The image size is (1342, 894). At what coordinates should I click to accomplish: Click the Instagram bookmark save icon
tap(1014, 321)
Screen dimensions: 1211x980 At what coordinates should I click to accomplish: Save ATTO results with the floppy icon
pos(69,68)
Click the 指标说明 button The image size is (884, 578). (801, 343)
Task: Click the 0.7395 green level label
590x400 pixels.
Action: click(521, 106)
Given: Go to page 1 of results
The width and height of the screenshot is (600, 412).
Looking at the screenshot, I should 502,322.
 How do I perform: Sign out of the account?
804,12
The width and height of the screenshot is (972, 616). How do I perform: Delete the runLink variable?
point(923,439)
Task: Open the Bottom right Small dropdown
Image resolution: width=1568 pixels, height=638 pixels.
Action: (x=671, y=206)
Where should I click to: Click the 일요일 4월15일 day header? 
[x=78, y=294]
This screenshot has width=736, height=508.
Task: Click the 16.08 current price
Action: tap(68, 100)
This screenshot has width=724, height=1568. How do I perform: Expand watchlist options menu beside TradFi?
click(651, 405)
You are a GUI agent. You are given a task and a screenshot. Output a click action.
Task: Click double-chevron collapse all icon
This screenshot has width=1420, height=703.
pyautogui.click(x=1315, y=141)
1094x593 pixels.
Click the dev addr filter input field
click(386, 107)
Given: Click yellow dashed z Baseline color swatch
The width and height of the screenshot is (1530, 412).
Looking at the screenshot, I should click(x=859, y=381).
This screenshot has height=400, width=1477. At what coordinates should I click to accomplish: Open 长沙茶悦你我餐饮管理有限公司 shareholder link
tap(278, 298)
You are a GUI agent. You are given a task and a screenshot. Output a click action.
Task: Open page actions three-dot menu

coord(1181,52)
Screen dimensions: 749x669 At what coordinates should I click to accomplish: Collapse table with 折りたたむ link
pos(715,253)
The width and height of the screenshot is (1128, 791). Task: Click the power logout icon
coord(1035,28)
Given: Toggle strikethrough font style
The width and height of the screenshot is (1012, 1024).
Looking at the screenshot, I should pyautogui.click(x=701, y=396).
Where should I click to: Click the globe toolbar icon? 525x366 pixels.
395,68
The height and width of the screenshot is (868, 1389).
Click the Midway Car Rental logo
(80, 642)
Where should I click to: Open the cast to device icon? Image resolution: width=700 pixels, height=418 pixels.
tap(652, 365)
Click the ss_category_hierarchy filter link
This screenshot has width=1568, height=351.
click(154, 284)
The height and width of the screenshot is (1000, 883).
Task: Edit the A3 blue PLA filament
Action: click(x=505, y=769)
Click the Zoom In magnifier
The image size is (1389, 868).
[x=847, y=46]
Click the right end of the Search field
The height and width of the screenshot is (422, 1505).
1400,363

☆ ☆ ☆ ☆ ☆

▸ Exercise brief:
Reproduce the material verbatim, line by line.

▸ Written solution:
The image size is (1342, 894). At what coordinates should I click to accomplish: Click the Instagram bookmark save icon
tap(1014, 321)
Screen dimensions: 1211x980 At what coordinates should I click to accomplish: Save ATTO results with the floppy icon
pos(69,68)
Click the 指标说明 button The image size is (884, 578). (801, 343)
Task: Click the 0.7395 green level label
590x400 pixels.
Action: click(521, 106)
Given: Go to page 1 of results
The width and height of the screenshot is (600, 412).
Looking at the screenshot, I should 502,322.
 How do I perform: Sign out of the account?
804,12
The width and height of the screenshot is (972, 616). How do I perform: Delete the runLink variable?
point(923,439)
Task: Open the Bottom right Small dropdown
Image resolution: width=1568 pixels, height=638 pixels.
Action: (x=671, y=206)
Where should I click to: Click the 일요일 4월15일 day header? 
[x=78, y=294]
This screenshot has width=736, height=508.
Task: Click the 16.08 current price
Action: tap(68, 100)
This screenshot has width=724, height=1568. How do I perform: Expand watchlist options menu beside TradFi?
click(651, 405)
You are a GUI agent. You are given a task and a screenshot. Output a click action.
Task: Click double-chevron collapse all icon
This screenshot has width=1420, height=703.
pyautogui.click(x=1315, y=141)
1094x593 pixels.
Click the dev addr filter input field
click(386, 107)
Given: Click yellow dashed z Baseline color swatch
The width and height of the screenshot is (1530, 412).
Looking at the screenshot, I should click(x=859, y=381).
This screenshot has height=400, width=1477. At what coordinates should I click to accomplish: Open 长沙茶悦你我餐饮管理有限公司 shareholder link
tap(278, 298)
You are a GUI agent. You are given a task and a screenshot. Output a click action.
Task: Open page actions three-dot menu

coord(1181,52)
Screen dimensions: 749x669 At what coordinates should I click to accomplish: Collapse table with 折りたたむ link
pos(715,253)
The width and height of the screenshot is (1128, 791). Task: Click the power logout icon
coord(1035,28)
Given: Toggle strikethrough font style
The width and height of the screenshot is (1012, 1024).
Looking at the screenshot, I should pyautogui.click(x=701, y=396).
Where should I click to: Click the globe toolbar icon? 525x366 pixels.
395,68
The height and width of the screenshot is (868, 1389).
Click the Midway Car Rental logo
(80, 642)
Where should I click to: Open the cast to device icon? Image resolution: width=700 pixels, height=418 pixels.
tap(652, 365)
Click the ss_category_hierarchy filter link
This screenshot has width=1568, height=351.
click(154, 284)
The height and width of the screenshot is (1000, 883).
Task: Edit the A3 blue PLA filament
Action: click(x=505, y=769)
Click the Zoom In magnifier
The image size is (1389, 868).
[x=847, y=46]
Click the right end of the Search field
The height and width of the screenshot is (422, 1505).
1400,363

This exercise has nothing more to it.